Nadal the Final Hurdle on Puerta's Rocky Rise to Top Level

Tennis: Although fate may seem to be smiling on Argentine Mariano Puenta, Jon Henderson still expects Rafael Nadal to emerge victorious in the French Open Men's Final.
Novelists love this sort of thing: man gets stuck in a lift, which then stops suddenly as it ascends to his top-floor apartment; man becomes worried by ominous noises and manages to squeeze to safety; moments later, cables snap and lift rockets to the ground; man goes on to find fame and fortune. Life is a game of chance, or a journey carefully choreographed by the hand of fate - you the reader decide.

The fame-and-fortune bit has still to be decided, although Mariano Puerta, who is that man in this particular story, has taken a significant step towards it by reaching his first grand-slam final, a match-up today against another left-hander, the compelling young Spaniard Rafael Nadal.

Puerta, a 26-year-old Argentine, says the lift incident, which happened in his apartment in Buenos Aires in December 2003, was 'pretty frightening, I really had a scare'. He needed hospital treatment for minor injuries to his head and arm. 'I was going through a difficult period, sort of a bad streak,' he says. 'It was just another bad thing that happened.'

Chance or fate? In Puerta's case we are dealing with a real situation, and fatalists may decide he was spared 18 months ago to turn up at Roland Garros this afternoon and win the most coveted prize in the clay-court game. In which case, stand by for an upset as big as any in recent tennis history as the unseeded Puerta tames the hottest player on the circuit, a 19-year-old with fire in his eyes and the fastest racket in the west - east, north and south.

One or two saw the unseeded Puerta coming, including the player himself. When he was told he had been drawn against Ivan Ljubicic in the first round, he said: 'That's going to be very tough - but if I beat him I'll make it to the semi-finals.' He thrashed Ljubicic in straight sets, the Croatian reeling under the venom of the big-swinging Argentine's heavily topspun groundstrokes. At least one of the more attentive members of the British media corps in Paris backed him at long odds before the tournament after being impressed by his clay-court form earlier in the year. (Clay-court form is the only form there is to judge him by in 2005, the 31 matches he has played so far all having been on dirt. Don't expect him to figure large at Wimbledon.) Others had marked him down as a man to watch after he reached 18 in the world at the age of 21, when he already had the upper-body build of a weightlifter and was doing his best to burst tennis balls every time he struck them.

It was after this that the bad things Puerta refers to waylaid him. He suffered a badly torn ligament in his wrist and in 2003 was banned for nine months after testing positive for clenbuterol, a drug used to treat asthma, a condition from which he suffers, that can also promote muscle growth. He says, though, there have been benefits from these experiences. 'When you go through a rough period, I'm sure that it just makes you become stronger. It's hard for people to sink you. Today, I can tell you, I feel very strong. I feel strong enough to confront a very difficult opponent.'

There is none more difficult at the moment than Nadal, the world number five from Majorca who marked his nineteenth birthday on Friday by bringing down the top seed, Roger Federer, in four sets.

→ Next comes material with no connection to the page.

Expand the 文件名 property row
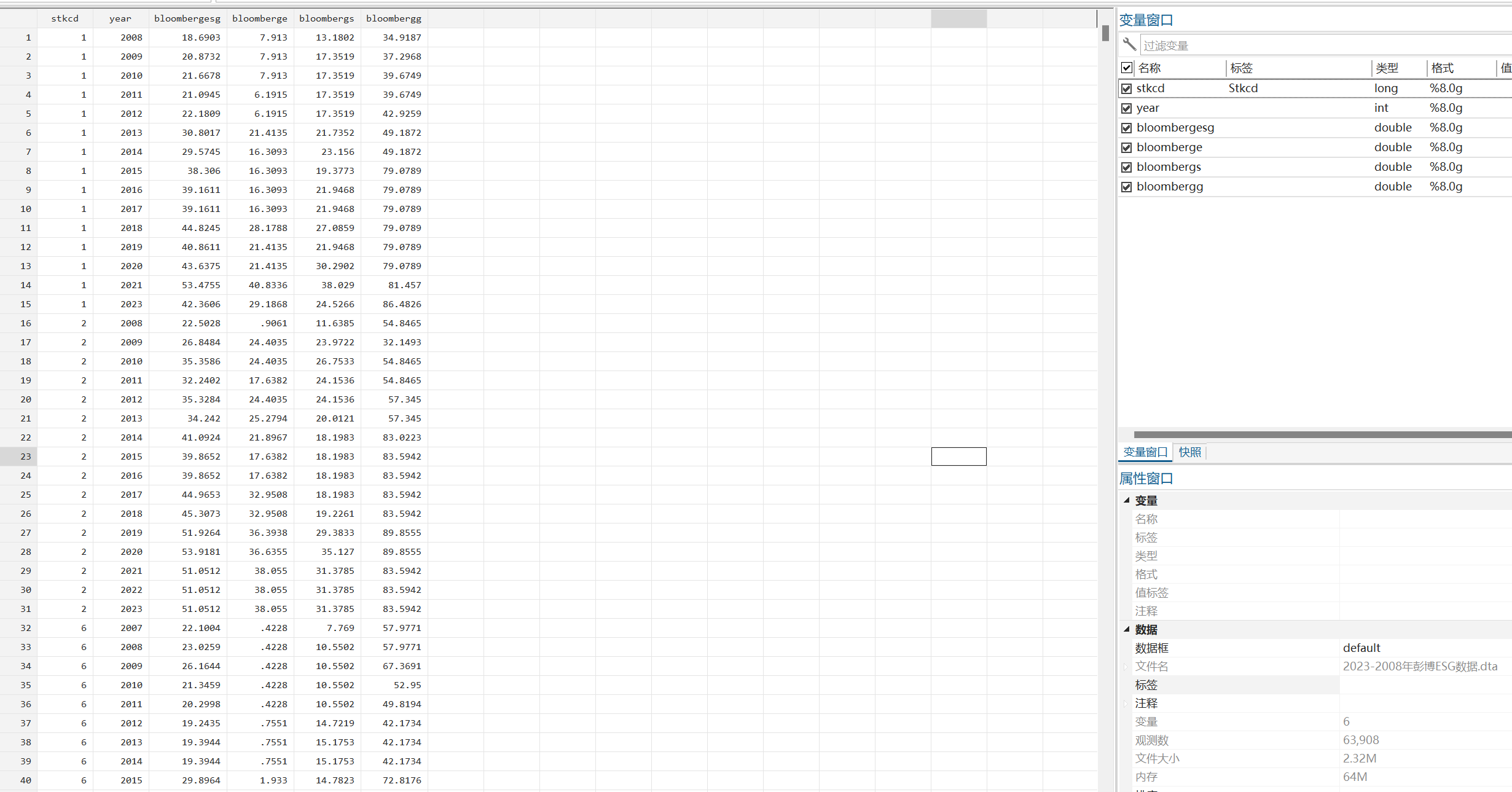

Only those with little interest in tennis do not know by now what an exceptional player and athlete Nadal, a nephew of the former Barcelona footballer Miguel Angel Nadal, is: a competitor whose defensive qualities are of as high an order as his eye-catching attacking game, whose shot-making can be both robust and clever, and whose reserves of stamina are drawn from a deep well.

All this was common knowledge before the tour moved on to Paris at the end of last month. What had not yet been established was whether Nadal had the nerve to maintain his incredibly high standards at a grand slam, the four annual tournaments that define a player's true worth by asking as much of temperament as ability. Beyond the grand slams, few tournaments draw big crowds, none attracts the sort of gathering that sat around Court Philippe Chatrier on Friday in buzzing anticipation of Nadal v Federer.

The way Nadal conducted himself it was hard to believe this was only his sixth grand slam. There was one memorable passage of play when Federer stood at the net and three times Nadal drove balls at him with, it seemed, the intention of knocking the racket from his grasp - three times Federer volleyed the ball back, on the third occasion winning the point. Not a trace of deference or astonishment entered Nadal's expression, just a stare drilled straight between Federer's eyes that said: 'That's the last time you'll treat me like that.'

Whether it is chance or fate keeping the show on the road, expect Nadal to be crowned the new French champion this afternoon.